2021 beckons. Election over, Idiot 20-somethings disappear from the MSMedia . . . 2021 is the year I look forward to busting-out!! I want to shoot, shoot and shoot again. I’ve already received real, not imagined invites to come and be shown destinations heretofore unknown to me in Ohio, Arizona, southwestern Georgia and on the Georgia coast. The ‘Little Boy In The Candy Shop’ is so looking forward to going and meeting Facebook and WordPress friends and together investigating 2021 habitat that they know.  Budget? Meager? Heart? Doc always says “Excellent.”

The generation gone always cautioned, “People Plan . . . and G-d Laughs.” What I haven’t mentioned yet is that I’ve always been a species of Optimist. How else could I have survived the stuff written above, the knives, guns, fists, wrecks and the treachery that ended my  . . . .  Frieda A”H in her last years always (firmly) told me to go, go photograph. Some just hope to see and shoot very, very rare butterflies. Me? I expect that to happen at every turn of the trail.

People Plan . . . & G-d Laughs [at their Plan].

Jeff

The ‘What Is This One’ Butterfly

Appalachian Brown Butterfly II photographed by Jeff Zablow at Prairie Fen Reserve, Ohio

Just yesterday someone on Facebook shared an image of this one, an Appalachian Brown Butterfly, and as is often seen, they asked all who saw, What is This One? We understand their surprise, when finding a butterfly that is solitary, rarely seen, and resides in wetlands. Folks explain that they’ve been out doing field photographing for butterflies for years, and they’d never seen this one before. I enjoy hearing this, for such people are excited, and it assures that they will go out again and again in the future, wondering what new butterfly they may see.

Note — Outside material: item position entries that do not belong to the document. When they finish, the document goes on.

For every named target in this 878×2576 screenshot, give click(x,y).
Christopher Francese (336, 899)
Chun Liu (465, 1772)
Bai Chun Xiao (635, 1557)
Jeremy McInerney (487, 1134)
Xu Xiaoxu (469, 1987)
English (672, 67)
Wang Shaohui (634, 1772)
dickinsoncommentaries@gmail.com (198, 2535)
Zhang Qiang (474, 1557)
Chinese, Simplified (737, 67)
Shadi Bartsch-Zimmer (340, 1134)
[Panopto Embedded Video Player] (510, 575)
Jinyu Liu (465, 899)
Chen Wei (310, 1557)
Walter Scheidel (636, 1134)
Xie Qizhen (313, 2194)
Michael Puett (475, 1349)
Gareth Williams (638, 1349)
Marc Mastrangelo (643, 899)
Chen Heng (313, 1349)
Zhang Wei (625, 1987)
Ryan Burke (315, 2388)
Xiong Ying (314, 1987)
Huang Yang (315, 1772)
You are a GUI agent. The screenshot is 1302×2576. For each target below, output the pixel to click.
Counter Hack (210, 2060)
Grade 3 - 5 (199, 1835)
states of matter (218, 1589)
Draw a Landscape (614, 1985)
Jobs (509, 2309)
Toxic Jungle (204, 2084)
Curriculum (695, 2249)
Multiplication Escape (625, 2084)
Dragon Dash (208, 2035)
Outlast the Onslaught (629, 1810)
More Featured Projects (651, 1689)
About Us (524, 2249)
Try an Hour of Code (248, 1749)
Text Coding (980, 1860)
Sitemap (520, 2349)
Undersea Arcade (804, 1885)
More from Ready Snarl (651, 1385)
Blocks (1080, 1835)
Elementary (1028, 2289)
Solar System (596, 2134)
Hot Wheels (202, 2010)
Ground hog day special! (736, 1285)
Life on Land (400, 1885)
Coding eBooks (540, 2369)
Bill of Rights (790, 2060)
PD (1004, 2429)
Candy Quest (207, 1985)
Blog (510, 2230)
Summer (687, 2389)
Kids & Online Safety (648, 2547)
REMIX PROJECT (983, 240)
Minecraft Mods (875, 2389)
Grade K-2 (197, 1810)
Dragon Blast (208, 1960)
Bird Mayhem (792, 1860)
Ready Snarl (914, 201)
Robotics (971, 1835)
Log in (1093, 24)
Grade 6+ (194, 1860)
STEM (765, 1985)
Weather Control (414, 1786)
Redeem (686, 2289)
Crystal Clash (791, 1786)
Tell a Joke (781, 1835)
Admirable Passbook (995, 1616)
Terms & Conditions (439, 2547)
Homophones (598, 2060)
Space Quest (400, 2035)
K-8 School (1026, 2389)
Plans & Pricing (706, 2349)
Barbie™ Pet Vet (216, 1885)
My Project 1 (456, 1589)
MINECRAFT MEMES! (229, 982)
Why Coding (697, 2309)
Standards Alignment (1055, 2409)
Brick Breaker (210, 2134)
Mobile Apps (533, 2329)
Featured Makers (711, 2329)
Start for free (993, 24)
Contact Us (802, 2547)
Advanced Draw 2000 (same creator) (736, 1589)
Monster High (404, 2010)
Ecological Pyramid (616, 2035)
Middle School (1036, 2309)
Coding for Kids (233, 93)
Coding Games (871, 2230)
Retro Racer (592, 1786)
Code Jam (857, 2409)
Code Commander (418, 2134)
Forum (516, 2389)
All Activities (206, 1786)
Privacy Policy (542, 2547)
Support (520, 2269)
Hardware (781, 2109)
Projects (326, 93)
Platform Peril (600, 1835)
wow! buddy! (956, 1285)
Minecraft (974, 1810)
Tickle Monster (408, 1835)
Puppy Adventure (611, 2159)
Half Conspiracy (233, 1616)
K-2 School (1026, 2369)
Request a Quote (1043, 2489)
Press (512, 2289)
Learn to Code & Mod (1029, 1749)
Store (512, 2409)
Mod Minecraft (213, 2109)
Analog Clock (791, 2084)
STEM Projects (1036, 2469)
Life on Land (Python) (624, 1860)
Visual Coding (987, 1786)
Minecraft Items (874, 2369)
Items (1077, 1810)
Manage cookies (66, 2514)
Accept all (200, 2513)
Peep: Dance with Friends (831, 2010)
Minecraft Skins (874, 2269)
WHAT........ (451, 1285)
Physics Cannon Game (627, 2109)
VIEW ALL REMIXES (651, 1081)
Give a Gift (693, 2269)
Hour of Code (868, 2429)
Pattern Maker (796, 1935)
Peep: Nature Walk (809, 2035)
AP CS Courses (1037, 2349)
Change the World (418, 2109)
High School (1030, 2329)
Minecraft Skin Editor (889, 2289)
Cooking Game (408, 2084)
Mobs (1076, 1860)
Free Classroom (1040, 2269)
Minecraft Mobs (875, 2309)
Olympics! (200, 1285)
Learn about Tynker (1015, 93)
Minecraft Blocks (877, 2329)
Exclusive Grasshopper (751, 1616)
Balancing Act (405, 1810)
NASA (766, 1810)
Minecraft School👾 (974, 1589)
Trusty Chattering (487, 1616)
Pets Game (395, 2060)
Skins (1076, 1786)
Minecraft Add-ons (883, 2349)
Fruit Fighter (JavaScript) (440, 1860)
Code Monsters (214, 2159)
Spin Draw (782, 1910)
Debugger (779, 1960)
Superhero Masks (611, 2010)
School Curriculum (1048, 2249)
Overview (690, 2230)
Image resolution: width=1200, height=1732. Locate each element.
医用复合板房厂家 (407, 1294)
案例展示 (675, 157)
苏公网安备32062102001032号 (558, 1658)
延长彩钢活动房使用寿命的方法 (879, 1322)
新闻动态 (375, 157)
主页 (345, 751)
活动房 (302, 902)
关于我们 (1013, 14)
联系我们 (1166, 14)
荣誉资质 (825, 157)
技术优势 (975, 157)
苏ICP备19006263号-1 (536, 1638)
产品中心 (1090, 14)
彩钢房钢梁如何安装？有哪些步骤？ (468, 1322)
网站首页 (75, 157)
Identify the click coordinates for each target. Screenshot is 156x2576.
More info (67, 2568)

Me I too feel that way. Each year I discover new butterflies, and it is so invigorating to know that the sylvan, undeveloped habitat hold so many new finds for us to enjoy.

Add to that the challenges, as in . . . is this an Appalachian Brown or the closely related Eyed Brown? We were in the Prairie Fen Reserve in Ohio, where both of these species fly. After some minutes comparing the 2 species with this image, I’m sticking to Appalachian Brown, to await what Harry, Bob Pyle, the Other Harry, Curt, Phil, Rose & Jerry, Dave, Joe suggest?